APPLICATION OF FUNDAMENTAL PHYSICAL PRINCIPLES: THE RIGHT TOOLS FOR THE RIGHT JOBS

These seemingly disparate requirements and functions of an effective EVAR solution dictated the use of a corresponding segmentation by function, location, and time for the system architecture and its elements. To optimize performance, a seal is created that must only seal and not be burdened with the additional task of fixation, and a deployed anchor must only hold the implant securely in place and not be asked to do anything more. Furthermore, because these components can preferentially engage separate locations within the anatomy, they are not superimposed within the delivery catheter, and their constituents are not all delivered simultaneously. Consequently, ultra-lowprofile delivery can be achieved without compromise. In contrast, other EVAR devices have aimed to both anchor and seal using stents combined with fabric, with neither optimized for their roles and each forced to compete for the same space within their delivery catheters.

Thus, the Ovation Prime stent graft (TriVascular, Inc.) employs a stent to engage tissue proximal to the site of the more diseased aneurysm, using integrally formed anchors. Such angled protrusions have long been used to hold onto irregular surfaces—consider the plough sea anchor (Figure 1) and also pitons used in rock climbing as well-proven examples. A progressive, staged delivery of the anchor is used to allow precise placement, particularly important in short-neck anatomies. Also, because annular, compliant rings (O-rings) are widely used in engineering applications for sealing fluid flow systems (e.g., hydraulic and pneumatic piping), such a venerable, ubiquitous component is ideally suited for sealing a device within the aorta (Figure 2).

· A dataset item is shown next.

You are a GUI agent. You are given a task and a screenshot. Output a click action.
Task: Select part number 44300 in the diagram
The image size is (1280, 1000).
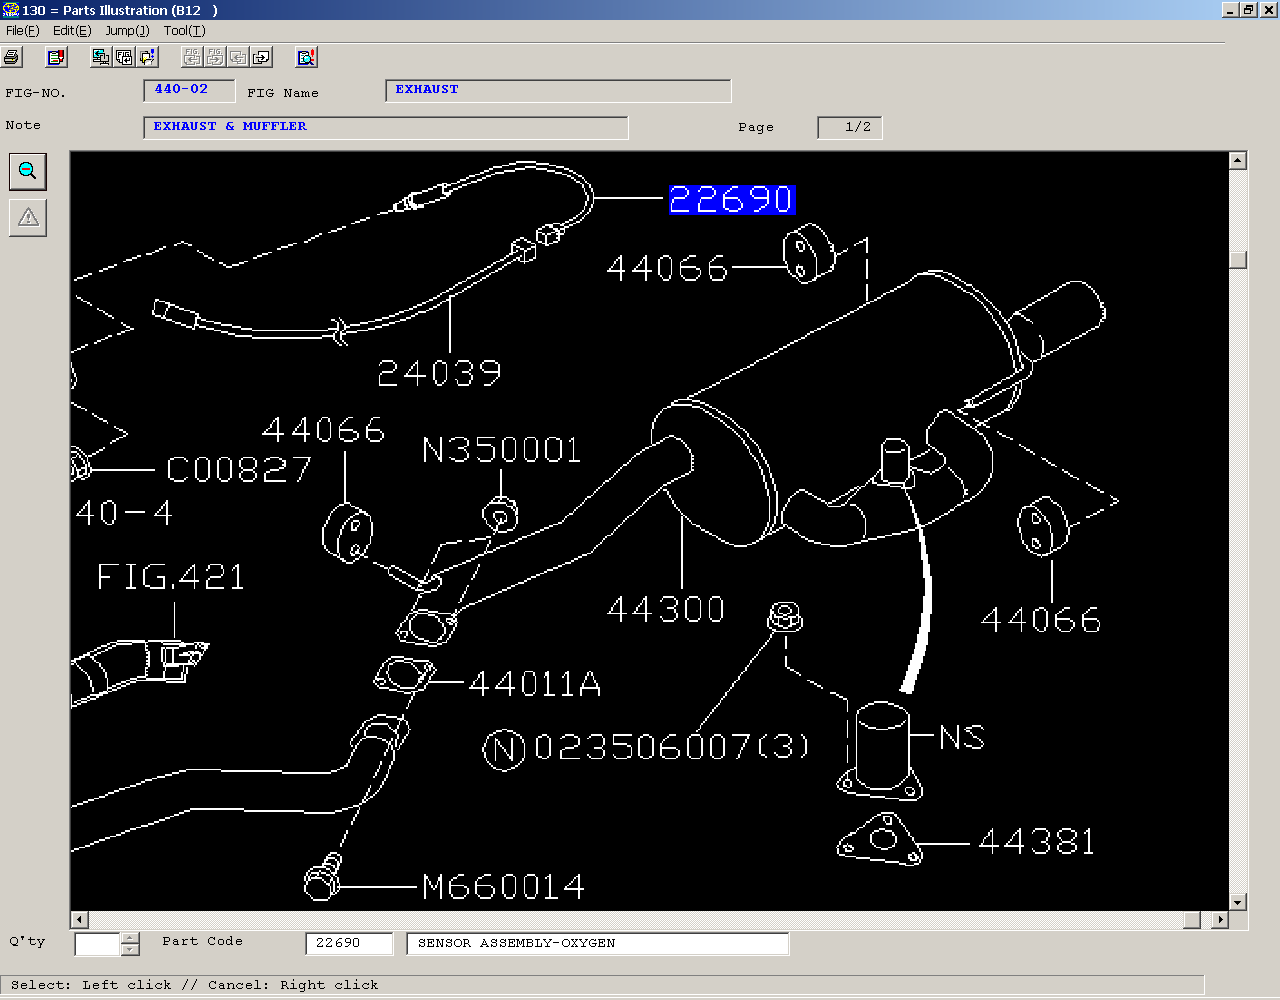click(x=666, y=609)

To address the need to deliver this seal in a minimally invasive manner, and to adapt it to a variety of irregular lumens, an annular inflatable ring is cast in situ to form a custom molded O-ring seal at the margin of the aneurysm. This seal's conformability to irregular/diseased surfaces is illustrated by the “impression molds” shown in Figure 3. This ring is created by filling an annular envelope (integrally formed at the proximal end of the device) with a cross-linking polymer material in a liquid state, which subsequently solidifies to eliminate the need to contain it in a fluid state under pressure over the long-term. Using a conduit within the delivery catheter to inject this structural material enables delivery of any amount of material that is required without affecting the delivery system profile or compromising durability. The cross-linking or “setting up” of this fill material contained within the sealing ring also provides for a nonexpansive apposition of the seal against the diseased aortic wall proximal to the aneurysm.

Because the underlying mechanism of aortic expansion in AAA stems from an imbalance between hemodynamic- pressure–induced wall stresses and degraded aortic wall mechanical integrity, it is intuitively desirable to avoid superimposing additional chronic outward radial force on the aorta, as is typically done with traditional self-expanding stent grafts (which have been associated with neck dilatation). Another benefit of the moldedsealing- ring approach is the uniformity of wall stress at its interface to the sealing zone, as the fluid encased in its compliant PTFE envelope achieves pressure equilibration prior to cross-linking (Figure 4A). In contrast, wire-fabric structures typical of other stent grafts can create highly irregular/nonuniform contact stress at their interface to the vessel wall, as depicted in Figure 4B.

While the Ovation Prime abdominal stent graft system can be described as a novel-architecture, new-generation EVAR solution, it applies well-understood and established engineering principles for fixation and sealing seen in a multitude of applications. We believe this will benefit large numbers of patients suffering from aortic disease worldwide.